Monreale, 6 marzo – Con la propria prestazione di lavoro socialmente utile, ad integrazione di quella eseguita dai dipendenti comunali, i cittadini di Monreale potranno pagare le tasse con il proprio lavoro. Si tratta del baratto amministrativo, un nuovo strumento che sarà messo a disposizione dei cittadini del comune di Monreale. Decine di città d’Italia l’hanno già adottato per dare una mano ai cittadini in particolari difficoltà economiche. Il passo successivo, adesso, tocca all’Amministrazione, che dovrà attivarsi per determinare criteri e modalità di attuazione, e nel dare impulso agli uffici competenti. Assicurandosi che l’eventuale scelta del baratto amministrativo non comporti il rischio di vedersi contestato un danno erariale.

Proposto dai consiglieri Guzzo e Giuliano è passato durante l’ultima seduta comunale del 3 marzo. “Esprimiamo il nostro rammarico riguardo l’assenza in aula della maggioranza e dell’amministrazione tutta – dicono i due consiglieri di Cambiamo Monreale – che manifesta la scarsa sensibilità, in primis, dell’assessore al ramo riguardo l’argomento, ma al contempo esprimiamo la nostra soddisfazione per l’approvazione dell’atto di indirizzo e auspichiamo che l’amministrazione recuperi questa sua mancanza non facendo, come al solito, melina ma passando celermente alla stesura dell’apposito regolamento”.

I destinatari del baratto amministrativo possono essere tutti i cittadini che possiedono i requisiti previsti dal futuro regolamento comunale che introdurrà la possibilità di scambio. In base a tale regolamento, i cittadini potranno proporre al Comune un progetto di pubblica utilità, e sottrarre il valore del suddetto impegno e lavoro dal debito tributario dovuto nei confronti del Municipio.

Il baratto amministrativo è previsto dal decreto Sblocca Italia, articolo 24 del Dl 133/2014, che ha previsto per i comuni la possibilità di accettare, previa delibera, uno specifico regolamento che definisca i criteri e le condizioni per la realizzazione di interventi di riqualifica del territorio, proposti da singoli cittadini o cittadini associati.
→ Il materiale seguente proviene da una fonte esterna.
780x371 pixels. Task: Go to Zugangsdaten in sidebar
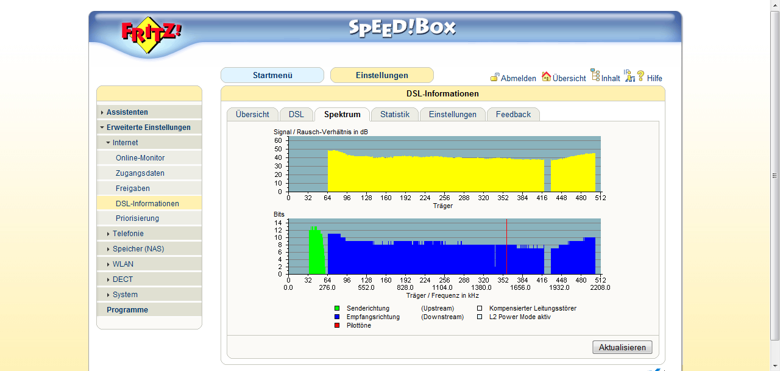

Tali interventi, possono riguardare la “pulizia, la manutenzione, l’abbellimento di aree verdi, piazze, strade ovvero interventi di decoro urbano, di recupero e riuso, con finalità di interesse generale, di aree e beni immobili inutilizzati, e in genere la valorizzazione di una limitata zona del territorio urbano o extraurbano”.